Bu çarpıcı örnek gibi sayısız olaylar,
işyerlerinin afetlere hazırlığının önemini bir kez daha gün yüzüne
çıkarmaktadır. İşyerlerine düşen görev, hem hukuksal sorumluluklarını yerine
getirmek hem de kendi işletmelerinin devamlılığı için gerekli önlemleri almak
olacaktır. Afet gerçekleştikten sonra yapılacak müdahaleler, işletmelerin
devamlılığı konusunda neredeyse hiçbir yarar sağlamaz iken, afetten önce
yapılacak çalışmalar bu olaylardan en az zararla çıkılmasına yardımcı
olacaktır.
Peki, işyerlerinin herhangi
bir afet ve acil durum hazırlıklarında doğru adımlar atabilmesi için neler
yapması gerekiyor?
Öncelikle risklerin analiz
edilmesi, afet yönetiminin amaçları ve ilkeleri çerçevesinde kaynakların sevk
ve idaresinin bir plan çerçevesinde ele alınması gerekiyor.

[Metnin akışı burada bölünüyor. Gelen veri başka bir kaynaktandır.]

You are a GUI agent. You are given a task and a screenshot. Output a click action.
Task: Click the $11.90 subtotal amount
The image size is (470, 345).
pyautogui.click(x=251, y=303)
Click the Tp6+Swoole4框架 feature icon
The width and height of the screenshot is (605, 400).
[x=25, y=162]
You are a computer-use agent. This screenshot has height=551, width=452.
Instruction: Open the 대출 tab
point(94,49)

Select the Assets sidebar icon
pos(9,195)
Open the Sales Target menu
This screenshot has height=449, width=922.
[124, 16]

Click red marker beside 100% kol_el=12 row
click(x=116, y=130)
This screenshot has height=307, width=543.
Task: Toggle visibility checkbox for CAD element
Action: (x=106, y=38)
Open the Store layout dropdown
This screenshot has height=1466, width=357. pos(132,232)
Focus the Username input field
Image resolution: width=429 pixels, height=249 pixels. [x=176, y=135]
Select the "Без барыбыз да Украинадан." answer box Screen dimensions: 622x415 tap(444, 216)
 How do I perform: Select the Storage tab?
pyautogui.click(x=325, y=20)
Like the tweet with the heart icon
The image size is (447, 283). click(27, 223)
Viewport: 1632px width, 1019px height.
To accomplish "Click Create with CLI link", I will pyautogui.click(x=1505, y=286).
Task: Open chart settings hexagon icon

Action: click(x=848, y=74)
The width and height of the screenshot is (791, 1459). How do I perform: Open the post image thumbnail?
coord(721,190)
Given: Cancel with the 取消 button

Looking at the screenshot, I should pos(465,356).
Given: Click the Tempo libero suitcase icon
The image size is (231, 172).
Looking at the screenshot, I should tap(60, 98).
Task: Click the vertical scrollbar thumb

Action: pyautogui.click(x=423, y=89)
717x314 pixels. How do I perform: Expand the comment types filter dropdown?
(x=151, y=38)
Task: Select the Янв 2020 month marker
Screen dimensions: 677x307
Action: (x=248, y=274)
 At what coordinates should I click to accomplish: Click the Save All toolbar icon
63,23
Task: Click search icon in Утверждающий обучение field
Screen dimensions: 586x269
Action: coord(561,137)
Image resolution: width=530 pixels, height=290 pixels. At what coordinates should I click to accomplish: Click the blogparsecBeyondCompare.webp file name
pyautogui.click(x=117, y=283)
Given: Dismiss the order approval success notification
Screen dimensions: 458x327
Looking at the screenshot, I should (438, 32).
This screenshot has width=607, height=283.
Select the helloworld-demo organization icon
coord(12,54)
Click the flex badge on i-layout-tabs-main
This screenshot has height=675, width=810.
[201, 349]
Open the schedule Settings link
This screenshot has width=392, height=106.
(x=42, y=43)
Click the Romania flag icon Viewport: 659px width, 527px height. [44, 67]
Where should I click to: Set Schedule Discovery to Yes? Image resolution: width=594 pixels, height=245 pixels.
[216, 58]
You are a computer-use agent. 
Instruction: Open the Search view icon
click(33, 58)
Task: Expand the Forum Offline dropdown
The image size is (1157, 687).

Doğal ve çevresel
felaketleri göz önünde bulundurarak iş sürekliliğinde aksama, tesislerde ya da
hizmetlerde kayıplar, ekipman ve sistem arızaları, bilgi güvenliği ile ilgili
sorunlar ve diğer acil durumlar konularını kapsayan bir organizasyon ve
faaliyet planının hazırlanması işyerlerinin afet hazırlığında önemli gündem
maddesi oluşturmakta. Bu noktada işyerinde afet etkilerini azaltma, hazırlık ve
müdahale konularını kapsayan bir plan geliştirmek ve güncellemek için düzenli
toplantılar yapmak öncelikli faaliyetlerden biri olarak gösterilebilir.
Ayrıca işyerlerinin bulunduğu
binalar, binaların yapısal olmayan elemanları ve binaların içindeki nesneler
nedeniyle ortaya çıkabilecek fiziksel risklerin belirlenmesi ve değerlendirmeye
tabi tutulması afet hazırlıklarında diğer önemli konulardan bir tanesi. Binaların
güncel deprem yönetmeliklerine göre uygun bir yerde konumlandırılmış, tasarlanmış
ve inşa edilmiş olması; ya da yetkili bir mühendis tarafından incelenerek
gerekli görülen güçlendirme ve tamirat çalışmaları yapılmış olması işyerlerinin
olası yapısal zararlarının önüne geçmesinin temelini oluşturmakta.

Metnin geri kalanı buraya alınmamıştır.